Так в кабаке Татарского рвет напротив портрета Тютчева с заезженной цитатой «Умом Россию не понять». Кто не знает Тютчева? Или слово «Небухаданаззер» показалось ему отличным определением человека, который страдает без опохмелки». Кто же не знает библейского царя? Над ним тоже можно поржать! Неизвестный библейский персонаж вызвал бы раздражение, из-за того, что надо напрягать мозги – кто такой?
Тут и там в тексте разбросаны четверостишья Марины Цветаевой, цитаты из Грибоедова, либо «безымянные», наподобие: «Во многой мудрости много печали, и умножающий познания умножает скорбь». Типа, нынешний интеллектуал, если и не читал Екклесиаста, то уж расхожую мысль из него точно слышал.

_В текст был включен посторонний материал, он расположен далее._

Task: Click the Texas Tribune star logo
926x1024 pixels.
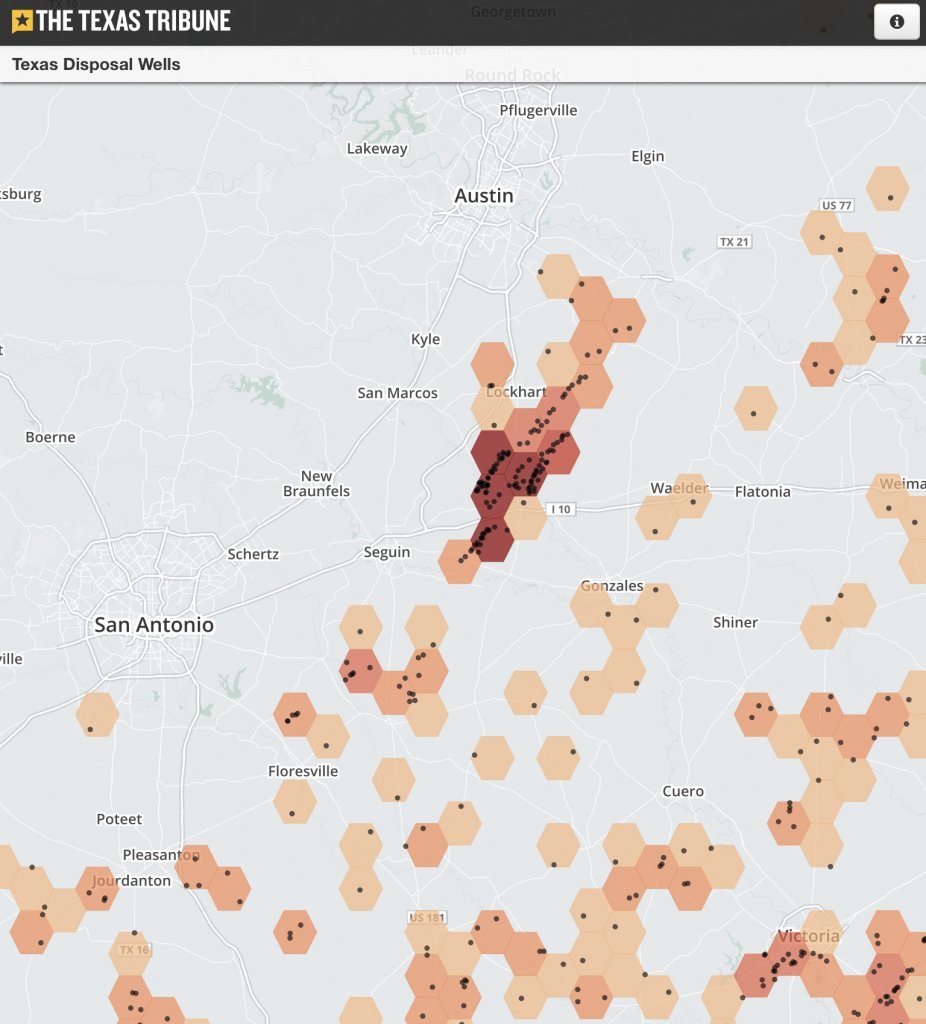Action: pyautogui.click(x=22, y=21)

В книгах Пелевина запросто можно посидеть за одним столиком с Бальмонтом или Толстым. Полетать на истребителе «Харриер» со Шварценеггером из фильма Кэмерона «Правдивая ложь». Де Сад и Зухер-Мазох, Берроуз и Уорхолл и т. п. архетипы массового сознания к месту и нет, обильно рассыпаны по текстам Пелевина и создают иллюзию широкой эрудиции, – прям, Освальд Шпенглер! – выстраивают устойчивый ассоциативный ряд. Потребитель интеллектуального чтива доволен – он продвинутый чел: с ним общаются, как с умным, он понимает, о чем речь, и хохмит вместе с автором.
Реминисценции Виктора Пелевина сильно напоминает мне студенческие посиделки заочников в Литературном институте (о котором Виктор Олегович, кстати, часто вспоминает), где говорят обо всем и ни о чем, бойко сыплют громкими именами и цитатами, и не могут сдать зачет по предмету раз двадцать, а экзамены сдают, как повезет. «Встречаясь со множеством тяжелых идиотов из литературных придурков, я развил в себе опасность участвовать в их беседах, не особо вдумываясь в то, о чем идет речь, но свободно жонглируя нелепыми словами» – пишет Пелевин в «Чапаеве».
Он говорит чистую правду. Помню, как-то в родном вузе некий витязь в тигровой шкуре с Кавказа на госэкзамене, выскочив на перекур, с глазами круглыми от испуга, справлялся у соратников, что есть «Борис Годунов» – роман, повесть, рассказ или драма? Своими познания литературных жанров «витязь» несказанно удивил коллег.
«Скачки» по верхушкам интеллектуальных тем, кстати, одна из причин ошеломительной популярности книг Виктора Пелевина у молодежи. Рефераты из безбрежного моря интернета, скаченные с одних и тех же сайтов, просмотр одних лишь заглавий, неумение и невозможность долго концентрировать внимание на заданной теме – реалии современного образовательного процесса. Информации море – не переплыть!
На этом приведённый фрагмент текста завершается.